Saved data entries:
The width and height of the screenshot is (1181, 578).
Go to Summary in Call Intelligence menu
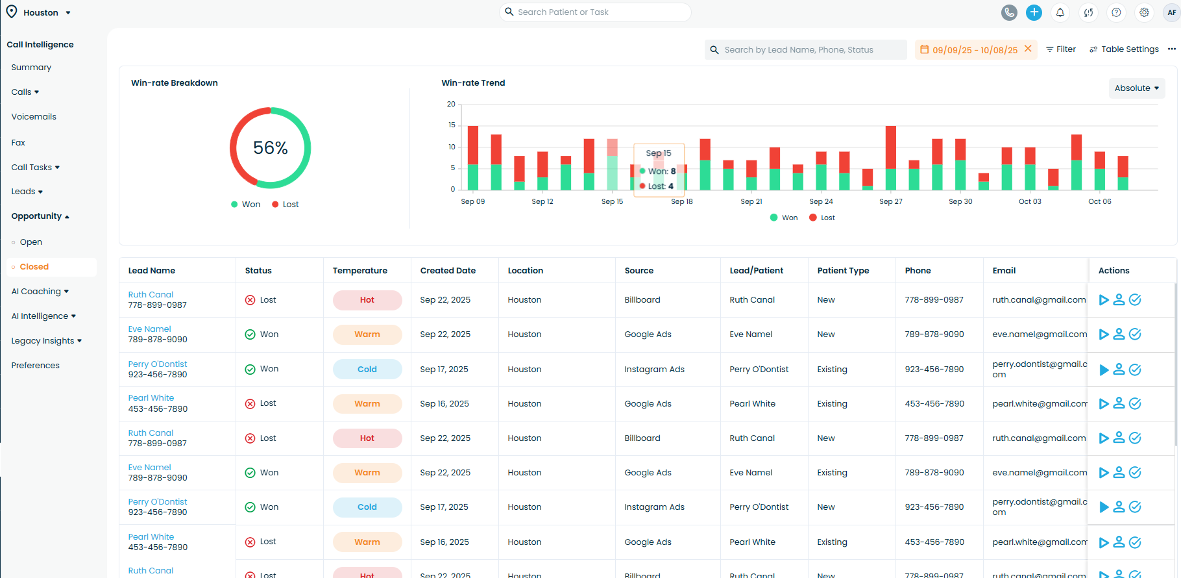point(31,68)
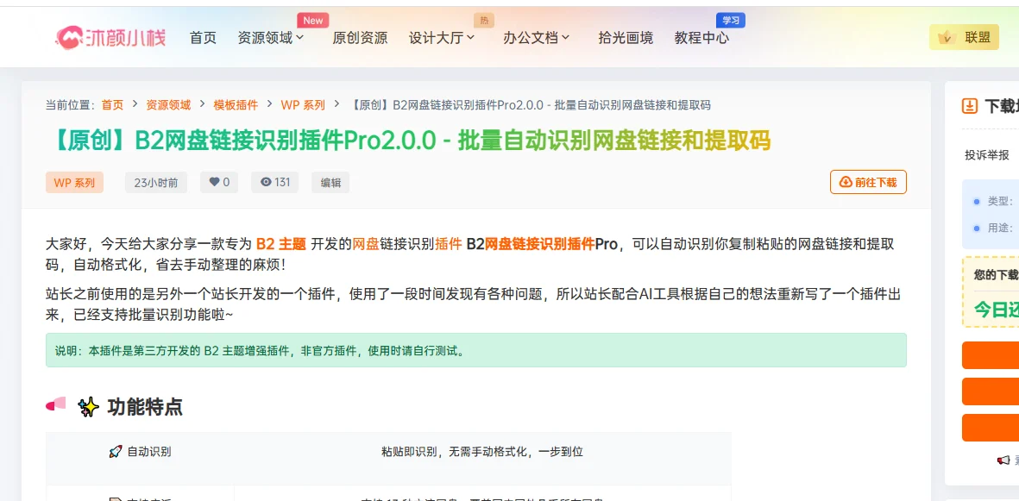Click the rocket icon beside 自动识别
Viewport: 1019px width, 501px height.
click(x=116, y=452)
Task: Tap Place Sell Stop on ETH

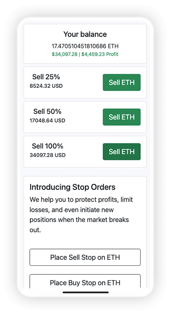Action: point(85,257)
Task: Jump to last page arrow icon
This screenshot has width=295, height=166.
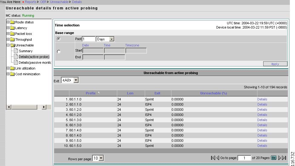Action: [284, 158]
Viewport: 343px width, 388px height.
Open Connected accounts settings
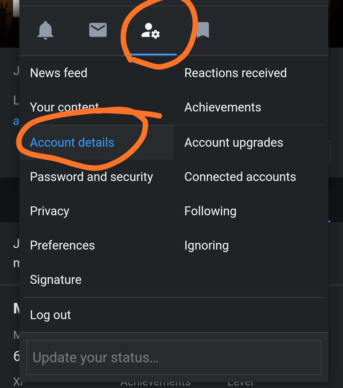pos(240,177)
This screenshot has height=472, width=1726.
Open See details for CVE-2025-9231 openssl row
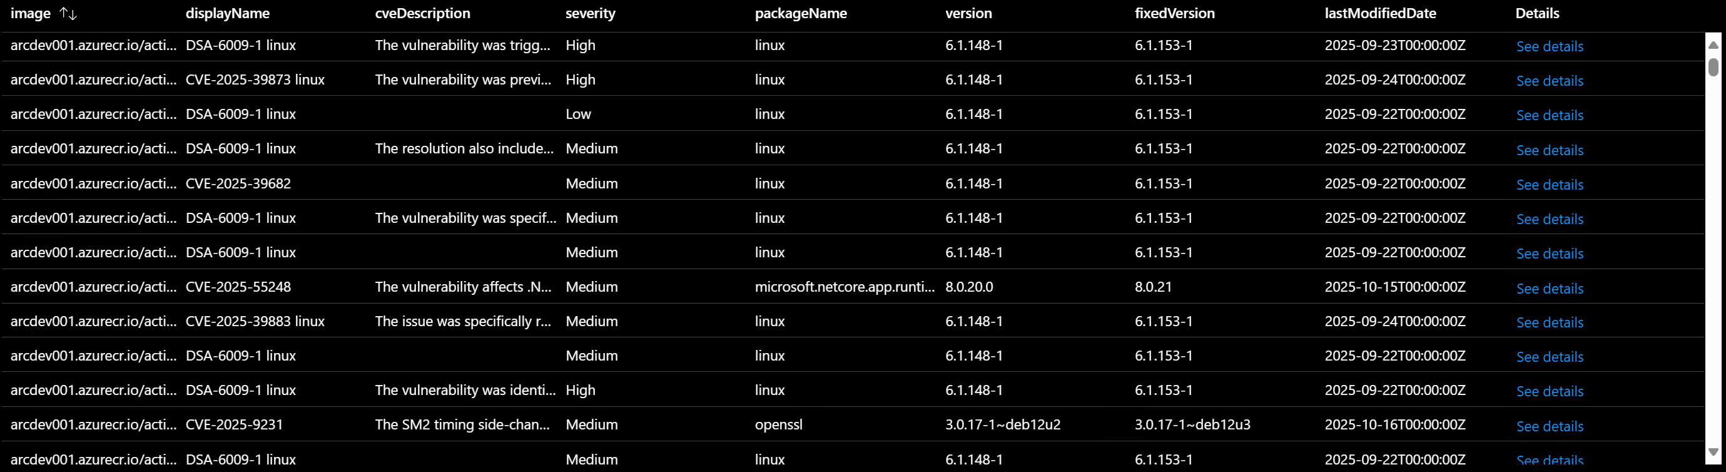(1550, 426)
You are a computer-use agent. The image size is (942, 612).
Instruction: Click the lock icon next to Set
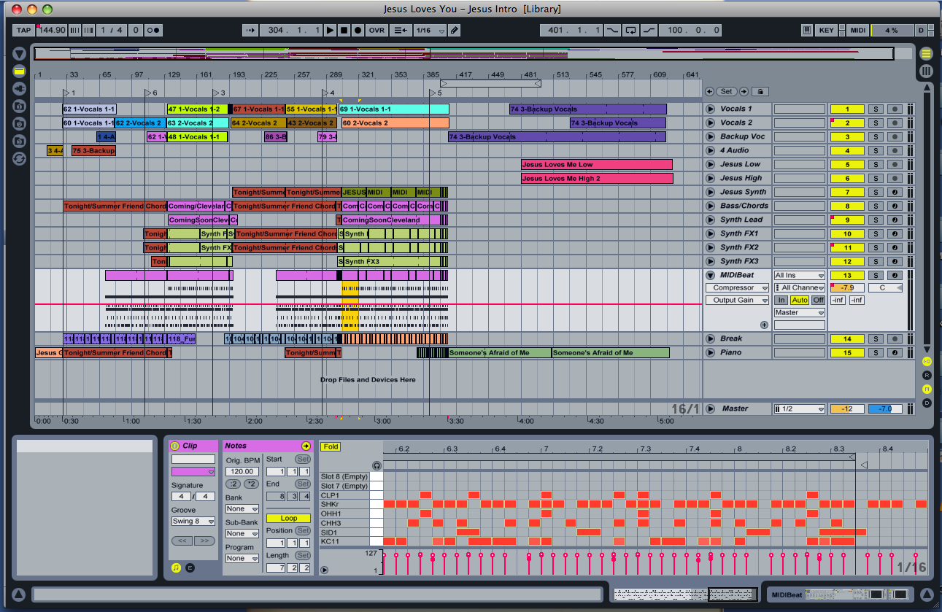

Directions:
Reproduce exactly, and only, the lines that begin at the one containing "Open Connected accounts settings" and end with the final line of the data, both included, while omitting every picture.

Completed exercise:
Open Connected accounts settings
pos(240,177)
This screenshot has height=472, width=1726.
Open See details for CVE-2025-9231 openssl row
(1550, 426)
You are a computer-use agent. The image size is (942, 612).
Instruction: Click the lock icon next to Set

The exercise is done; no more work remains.